I unlocked the door and grinned as my father lumbered up to me. “Hey, Dad, what’re you doin’ in this part of town?”
“Do I need a reason to visit my favourite son?”
I’m his only son, but I still liked him using that line. “No, but usually you get Mom to phone me if you need something.” In my entire life, I’d never known Dad to initiate a phone call. I’m not sure if it’s a hatred of the technology or if he doesn’t like talking over devices rather than a face-to-face interaction, but if a phone call had to be made, he left it to Mom.
He shrugged and made a noncommittal sound as he followed me into my kitchen. We chatted about my business, which was doing well, and about his garden—since he’d retired, Dad spent his days for half the year tending a prize-winning vegetable patch. “I was thinking of putting in a greenhouse this summer. I’d like to run electricity out to it for a fan in the hot days and a heater through the winter. Could you do that for me?”
Mr.
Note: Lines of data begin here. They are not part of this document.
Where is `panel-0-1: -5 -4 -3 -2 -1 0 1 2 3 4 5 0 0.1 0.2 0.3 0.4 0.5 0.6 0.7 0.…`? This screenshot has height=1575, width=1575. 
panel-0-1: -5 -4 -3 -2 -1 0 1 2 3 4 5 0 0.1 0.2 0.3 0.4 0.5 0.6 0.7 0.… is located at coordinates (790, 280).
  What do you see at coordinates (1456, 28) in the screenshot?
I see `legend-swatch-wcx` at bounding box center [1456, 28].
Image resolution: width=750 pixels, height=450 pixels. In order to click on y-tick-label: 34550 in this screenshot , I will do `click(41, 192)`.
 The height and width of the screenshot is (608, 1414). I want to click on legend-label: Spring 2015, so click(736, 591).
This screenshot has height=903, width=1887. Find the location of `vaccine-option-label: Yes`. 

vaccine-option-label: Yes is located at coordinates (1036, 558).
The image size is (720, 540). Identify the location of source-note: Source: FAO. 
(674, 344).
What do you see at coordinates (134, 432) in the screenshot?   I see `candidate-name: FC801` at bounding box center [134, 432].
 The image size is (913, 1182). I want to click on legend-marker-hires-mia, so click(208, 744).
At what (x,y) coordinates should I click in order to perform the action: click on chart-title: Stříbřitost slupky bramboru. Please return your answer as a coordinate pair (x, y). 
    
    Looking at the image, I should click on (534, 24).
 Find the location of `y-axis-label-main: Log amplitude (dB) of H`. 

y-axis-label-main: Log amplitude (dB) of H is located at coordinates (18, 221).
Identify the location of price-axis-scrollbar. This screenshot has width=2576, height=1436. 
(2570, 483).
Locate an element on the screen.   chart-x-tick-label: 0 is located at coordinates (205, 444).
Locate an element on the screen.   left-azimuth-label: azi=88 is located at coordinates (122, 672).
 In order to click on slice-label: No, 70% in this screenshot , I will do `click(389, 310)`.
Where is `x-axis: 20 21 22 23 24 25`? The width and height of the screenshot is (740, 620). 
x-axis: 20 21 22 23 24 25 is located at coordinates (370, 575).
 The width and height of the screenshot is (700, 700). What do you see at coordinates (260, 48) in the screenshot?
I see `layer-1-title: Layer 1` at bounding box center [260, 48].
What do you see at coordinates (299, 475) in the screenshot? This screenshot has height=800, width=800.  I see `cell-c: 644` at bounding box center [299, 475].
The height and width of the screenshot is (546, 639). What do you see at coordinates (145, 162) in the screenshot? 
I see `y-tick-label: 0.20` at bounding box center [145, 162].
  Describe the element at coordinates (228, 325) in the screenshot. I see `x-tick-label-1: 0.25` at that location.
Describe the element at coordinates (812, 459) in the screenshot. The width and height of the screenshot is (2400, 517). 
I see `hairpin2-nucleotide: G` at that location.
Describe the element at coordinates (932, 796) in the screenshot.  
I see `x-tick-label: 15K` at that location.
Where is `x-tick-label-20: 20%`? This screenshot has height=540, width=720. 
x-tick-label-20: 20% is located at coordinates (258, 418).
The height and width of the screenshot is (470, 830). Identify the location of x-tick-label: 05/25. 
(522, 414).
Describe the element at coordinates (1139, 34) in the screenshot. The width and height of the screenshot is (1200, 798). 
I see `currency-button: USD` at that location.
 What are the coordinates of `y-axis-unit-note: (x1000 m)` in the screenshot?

Farquharson had only mentioned giving moms free electrical work but I’d extended it to include Dad, too. “Sure. Do you know where you want it?”
After we discussed what size greenhouse he wanted, and the best placement based both on where it would get the most sun and where I’d have to run the electrical lines, he glanced down at Ellie’s quote.
“I heard she’d moved back to town,” he said with a frown.
“Yup.” I flipped the notepad closed. While I’d promised her I wouldn’t talk to Josh about her plans for the update, Dad was under no such obligation.
His frown deepened. “You planning on asking her out?”
“No.” Geez, I whined like teenager, then cleared my throat and donned my business voice. “I gave her a quote for fixing an electrical issue. I didn’t ask her for a date.” Yet. But I couldn’t deny I was definitely wondering how long I’d have to wait to ask her out and how I could convince Josh to forget my damned promise.